The Association for Authentic, Experiential and Evidence-Based Learning (AAEEBL — www.aaeebl.org) has institutional members in the U. S., the U. K., the Netherlands, Singapore, and Australia. See list of member institutions at http://www.aaeebl.org/page/List+of+Members. Many of the most recognized ePortfolio leaders in the world are either from these member institutions or on the AAEEBL Board of Directors: http://www.aaeebl.org/page/AAEEBL+Board+of+Directors+and+Administrative+Staff
AAEEBL, as a professional association, aims to move the focus of ePortfolio discussions from the technology to the much more important focus on how people use portfolio tools and other digital tools to re-shape teaching and learning for this new digital era.
AAEEBL hopes to help faculty and students and administrators share the discoveries and innovations occurring on their campuses and at their schools with the AAEEBL community.
AAEEBL therefore offers discussion forums, regional chapters of AAEEBL, and an annual international conference.
Having just launched on May 21, 2009, AAEEBL is already in full operation with 80 institutional members and 10 corporate sponsors. The corporate sponsors will become corporate affiliates as they and we engage in collaborative activities.
AAEEBL is ambitious: the portfolio market is world-wide but with different emphases, the market is also deep with around 40 portfolio vendors around the world, and definitions of the portfolio phenomenon vary wildly. AAEEBL hopes to create more understanding and awareness for the benefit of the portfolio community.
Portfolio tools also vary widely and no general classification system exists to distinguish among the types of tools.
More about AAEEBL: AAEEBL “offices” are at 25 Kristen Lane, North Kingstown, RI and at the Center for Teaching, Learning and Technology at Washington State University, the first office being the home office of the Executive Director, Trent Batson, and the other office being the Center that Gary Brown Directs. AAEEBL is really a virtual organization as is typical of this time.
AAEEBL aims to pleateau at about 200 institutional members in the next year. AAEEBL is loosely affiliated with the Association of American Colleges and Universities (www.aacu.org) and has similar portfolio learning and assessment and employability goals within education as does AAC&U.

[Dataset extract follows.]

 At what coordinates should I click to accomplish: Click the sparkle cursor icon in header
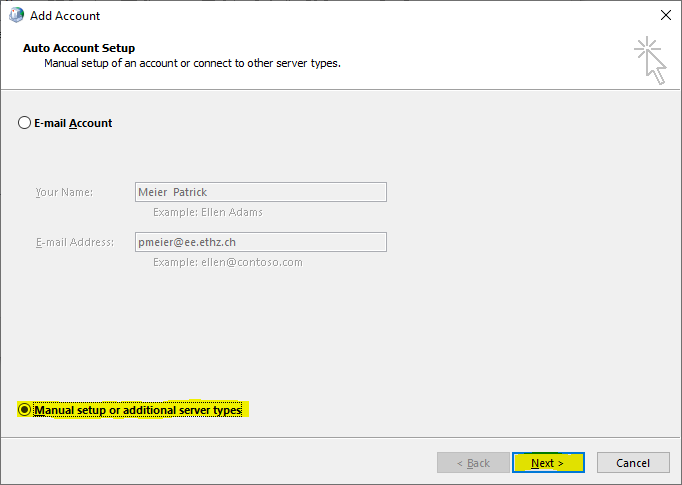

AAEEBL is unique in focusing on the revolutionary potential of a particular use of information technology. We are a learning and assessment organization tied to portfolio teaching and learning methods. If faculty, students, and administrators can successfully implement engaging and informative uses of portfolio tools, they will also have adapted to the digital era. The portfolio approach, therefore, is one of the best avenues for educators seeking to move their practices into the technology ecology of this century.